Jadi, dia hanya menulis, menulis, dan terus menulis, hingga waktunya benar-benar telah habis untuk menulis. Lagi pula, penerbit-penerbit yang bekerjasama dengannya juga tidak pernah memintanya berpromosi apa pun, karena mereka menyadari kesibukan si penulis. Penerbit-penerbit itu bahkan lebih suka si penulis terus produktif menghasilkan naskah untuk mereka, hingga tidak pernah mengusik waktu si penulis.

Nah, untuk penulis produktif semacam itu, alasan yang mendasari tidak mau membantu promosi semata-mata karena tidak adanya waktu. Ada cukup banyak penulis semacam itu, dan rata-rata mereka sudah menghabiskan semua waktunya untuk menulis, sehingga tidak mau melayani permintaan penerbit sehubungan dengan promosi, bedah buku, peluncuran buku, wawancara buku, atau semacamnya.

Ada ilustrasi menarik menyangkut hal ini. Dalam suatu pertemuan, saya mengobrol dengan seorang teman sesama penulis. Kami membicarakan naskah yang baru ditulisnya. Naskah itu tidak terlalu tebal—hanya sekitar 150-an halaman. Saya membacanya sekilas, dan materi naskah itu bagus, orisinal, menarik. Itu pula yang saya katakan kepadanya.

“Kamu punya saran sebaiknya naskah ini dikirim ke penerbit mana?” dia bertanya.

Melihat kualitas naskahnya, sebenarnya dia bisa mengirim naskah itu ke penerbit mana pun, karena hampir bisa dipastikan naskah itu akan lolos seleksi. Namun, karena dia meminta pendapat, saya pun memberikan pendapat. Saya mengajukan nama suatu penerbit yang benar-benar tepat untuk naskah tersebut. Tetapi, dia menolak. Alasannya, “Karena penerbit itu selalu meminta penulis untuk berpromosi.”

Coba lihat, hanya karena kemungkinan diminta membantu promosi, seorang penulis sampai menghindari suatu penerbit. Apakah itu aneh? Bagi para penulis profesional, kenyataan itu sama sekali tidak aneh, karena banyak sekali penulis yang semacam itu.
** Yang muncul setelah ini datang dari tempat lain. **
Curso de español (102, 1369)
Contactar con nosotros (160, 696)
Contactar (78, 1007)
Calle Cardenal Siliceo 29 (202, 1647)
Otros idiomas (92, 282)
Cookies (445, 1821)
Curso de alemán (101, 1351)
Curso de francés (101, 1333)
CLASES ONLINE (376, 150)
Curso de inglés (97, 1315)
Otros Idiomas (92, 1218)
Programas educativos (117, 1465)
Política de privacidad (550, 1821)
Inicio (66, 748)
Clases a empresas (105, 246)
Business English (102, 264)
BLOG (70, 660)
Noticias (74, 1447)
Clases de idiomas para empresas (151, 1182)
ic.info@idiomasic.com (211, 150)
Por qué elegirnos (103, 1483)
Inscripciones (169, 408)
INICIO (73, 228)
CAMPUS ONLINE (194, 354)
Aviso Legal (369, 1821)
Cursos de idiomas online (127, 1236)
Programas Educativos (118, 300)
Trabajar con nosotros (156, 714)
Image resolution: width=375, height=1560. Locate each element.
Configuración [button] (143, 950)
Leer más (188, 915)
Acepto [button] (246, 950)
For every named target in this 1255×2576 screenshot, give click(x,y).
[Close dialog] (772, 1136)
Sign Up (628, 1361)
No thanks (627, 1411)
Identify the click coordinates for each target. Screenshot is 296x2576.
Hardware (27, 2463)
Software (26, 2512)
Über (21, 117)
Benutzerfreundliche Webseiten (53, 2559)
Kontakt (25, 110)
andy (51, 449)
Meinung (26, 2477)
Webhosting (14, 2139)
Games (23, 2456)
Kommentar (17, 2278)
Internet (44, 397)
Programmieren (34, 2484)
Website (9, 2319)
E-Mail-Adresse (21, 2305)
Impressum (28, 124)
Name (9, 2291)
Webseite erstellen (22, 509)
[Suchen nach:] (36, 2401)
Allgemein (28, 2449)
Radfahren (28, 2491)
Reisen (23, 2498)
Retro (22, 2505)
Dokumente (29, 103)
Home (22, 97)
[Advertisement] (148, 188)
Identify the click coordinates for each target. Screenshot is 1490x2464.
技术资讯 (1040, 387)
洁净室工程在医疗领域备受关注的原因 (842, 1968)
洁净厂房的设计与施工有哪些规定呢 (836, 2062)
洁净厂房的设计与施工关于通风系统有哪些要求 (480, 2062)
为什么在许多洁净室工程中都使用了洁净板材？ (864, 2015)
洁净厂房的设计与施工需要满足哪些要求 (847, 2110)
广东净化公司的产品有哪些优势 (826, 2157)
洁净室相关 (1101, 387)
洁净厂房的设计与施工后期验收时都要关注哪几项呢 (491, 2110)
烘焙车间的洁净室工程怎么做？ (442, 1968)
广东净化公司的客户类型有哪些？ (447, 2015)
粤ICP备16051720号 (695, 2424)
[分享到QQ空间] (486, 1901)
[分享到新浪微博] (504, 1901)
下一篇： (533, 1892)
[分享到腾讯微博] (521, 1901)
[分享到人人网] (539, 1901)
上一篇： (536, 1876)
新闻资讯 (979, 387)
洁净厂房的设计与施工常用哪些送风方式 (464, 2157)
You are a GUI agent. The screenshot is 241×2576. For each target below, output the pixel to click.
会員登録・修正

Masih ingat kisah Anita yang pernah saya ceritakan di sini? Dia penulis terkenal, yang buku-bukunya bestseller, yang namanya dikenal banyak orang. Tapi dia tidak pernah mau muncul ke publik, untuk alasan atau keperluan apa pun, termasuk promosi, bedah buku, wawancara, atau semacamnya. Bahkan ketika novelnya difilmkan pun, dia tidak muncul sama sekali. Dia menyerahkan seluruh tetek-bengek urusan itu pada penerbitnya.

Penulis semacam Anita tidak sedikit. Rata-rata mereka adalah para penulis yang benar-benar mencintai aktivitas menulis, dan mereka menjalani hidup sebagai penulis. Mereka tidak terlalu memikirkan nama, popularitas, atau hal-hal semacam itu. Mereka hanya menulis—dan membiarkan dunia hanya mengenal tulisannya, tanpa harus mengusik kehidupan pribadinya.

Jadi, setidaknya ada dua jenis penulis yang tidak tertarik pada aktivitas promosi buku, yaitu penulis produktif yang tidak punya waktu, dan penulis yang memang tidak tertarik muncul ke publik untuk alasan apa pun.

Di luar kedua jenis penulis tersebut, rata-rata penulis bersedia untuk membantu promosi bukunya—apalagi jika si penulis menyadari dirinya masih pemula, sehingga perlu upaya keras untuk dikenal publik pembaca.

Menyangkut para penulis yang bersedia membantu promosi bukunya, ada beberapa hal yang ingin saya ceritakan di sini, agar penerbit juga lebih bisa memahami mereka, demi kerjasama yang lebih baik.

Ada banyak penulis yang mau membantu promosi buku-bukunya di sela-sela kesibukan. Mereka mau menghadiri peluncuran buku, bedah buku, wawancara, dan lainnya—tetapi dengan syarat; buku tersebut sesuai yang mereka bayangkan, sehingga mereka merasa senang dan bangga pada buku tersebut. Agar hal ini bisa lebih dipahami, izinkan saya menjelaskannya lebih gamblang.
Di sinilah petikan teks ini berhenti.